Text and element pointing rows:

++++++++++

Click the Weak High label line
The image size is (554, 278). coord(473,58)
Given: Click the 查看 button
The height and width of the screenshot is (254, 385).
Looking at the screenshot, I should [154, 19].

++++++++++

Exercise description = Copy the rows above word for word.

Output for this task =
Click the Weak High label line
The image size is (554, 278). coord(473,58)
Given: Click the 查看 button
The height and width of the screenshot is (254, 385).
Looking at the screenshot, I should [154, 19].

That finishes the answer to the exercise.